First, each type of test will be testing a particular summary statistic, like the t test is comparing means and the analysis of variance will be comparing variances. In confirmatory statistical tests, you’re always seeing if you can reject the null hypothesis that there’s no difference, so in the t test or the rank sum test above that compares two samples, it’s that there’s no difference between two samples.

There will of course nearly always be some difference, so you might think that you’d always reject the null hypothesis that there’s no difference. That’s where random error and probability comes in. You can accept a certain amount of error – say 5% – to be able to say that the difference in values could have occurred by chance. That 5% or 0.05 is often called the “significance level” and is the probability of the two values being the same that you’re willing to accept. (The remainder 0.95 is often called the confidence level, the extent to which you’re confident that rejecting the null hypothesis and accepting the working hypothesis is correct.)

When R reports the p (or Pr) probability value, you compare that to that significance level to see if it’s lower, and then use that to possibly reject the null hypothesis and accept the working hypothesis.

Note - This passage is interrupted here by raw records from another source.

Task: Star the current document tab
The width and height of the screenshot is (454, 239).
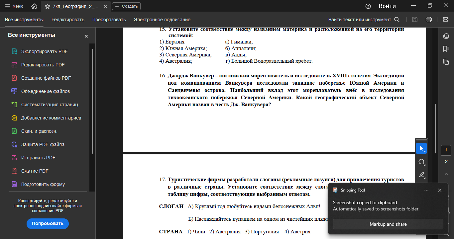Action: (x=47, y=6)
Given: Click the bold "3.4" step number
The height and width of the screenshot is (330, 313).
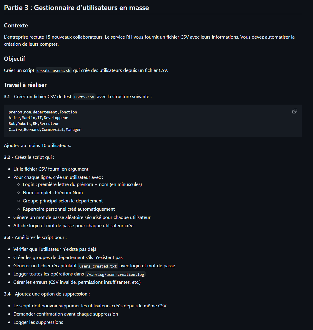Looking at the screenshot, I should coord(7,294).
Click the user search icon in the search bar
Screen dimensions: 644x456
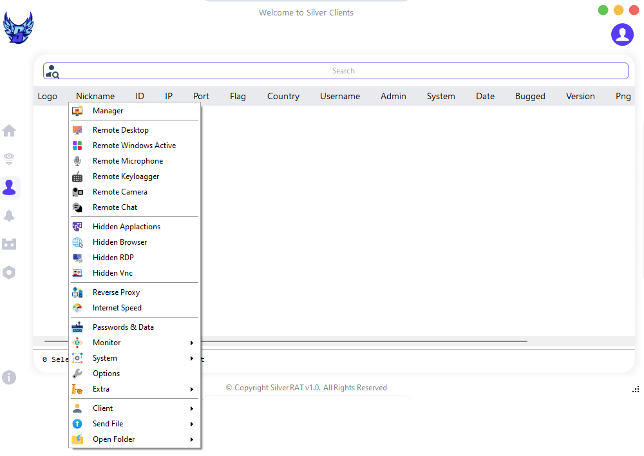[x=52, y=71]
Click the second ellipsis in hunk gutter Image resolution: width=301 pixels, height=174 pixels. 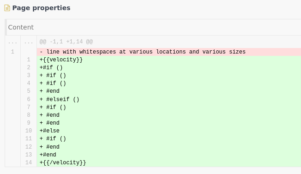(29, 42)
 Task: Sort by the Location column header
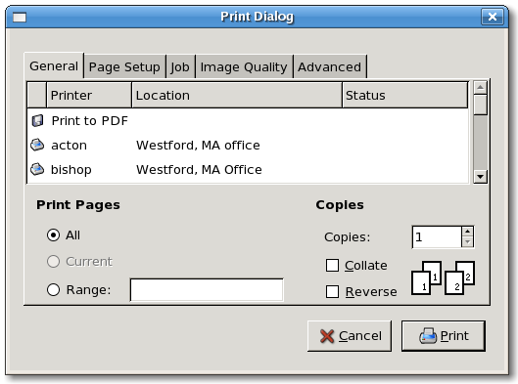pyautogui.click(x=237, y=95)
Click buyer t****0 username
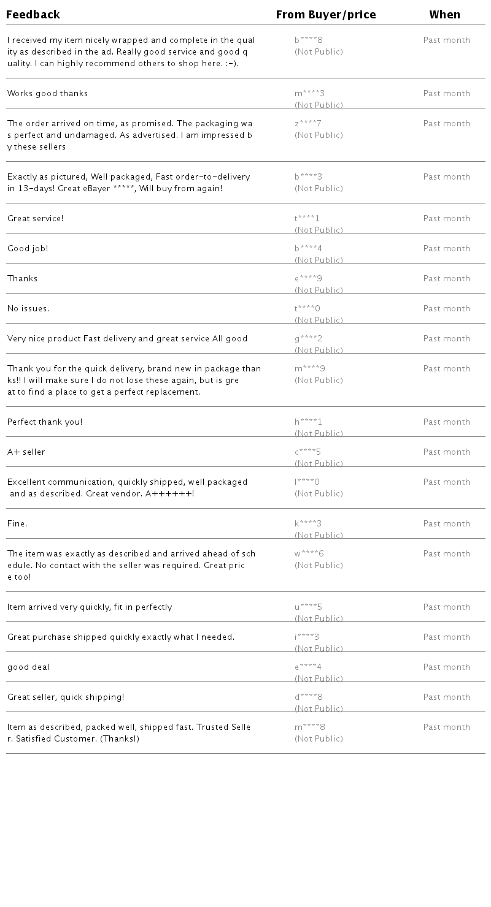 click(307, 309)
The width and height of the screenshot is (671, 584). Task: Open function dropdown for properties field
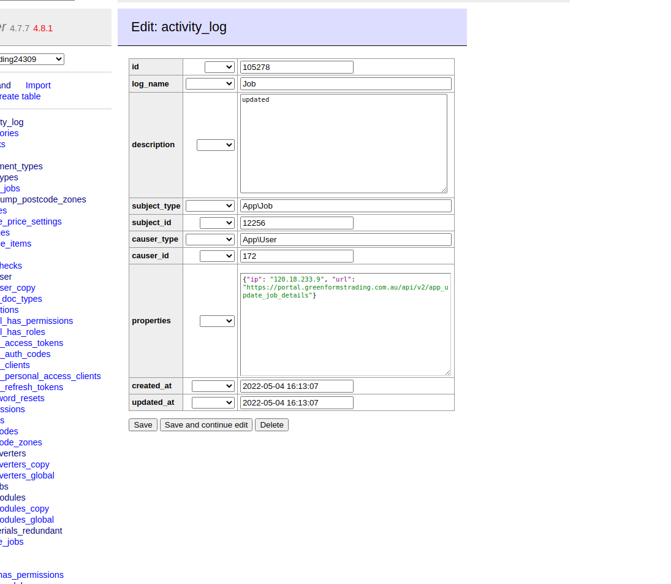coord(217,321)
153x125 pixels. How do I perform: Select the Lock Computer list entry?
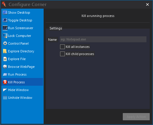click(22, 36)
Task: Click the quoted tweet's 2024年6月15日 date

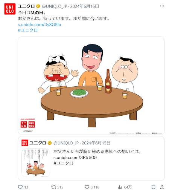Action: (96, 143)
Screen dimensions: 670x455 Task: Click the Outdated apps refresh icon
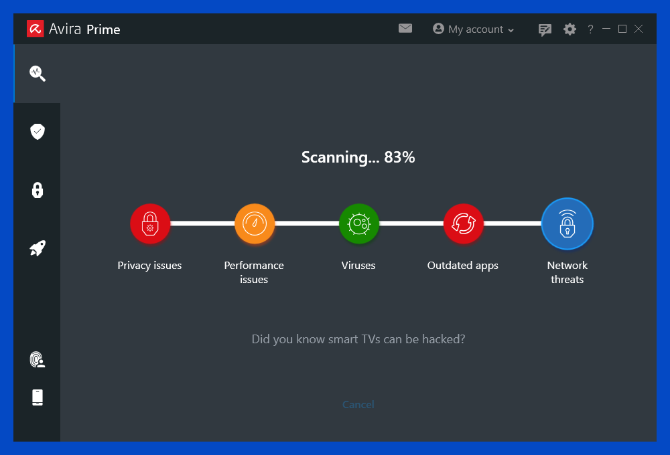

R will simply report the p value and commonly show asterisks along with it to indicate if it’s lower than various common significance levels, like 0.1, 0.05, 0.01, and 0.001.

#### 10.4.1.1 Runoff under Eucalyptus vs Oaks – is there a difference?

For the question “Is the runoff under Eucalyptus canopy significantly different from that under oaks?” we’ll then start by test for normality of each of the two samples (euc and oak)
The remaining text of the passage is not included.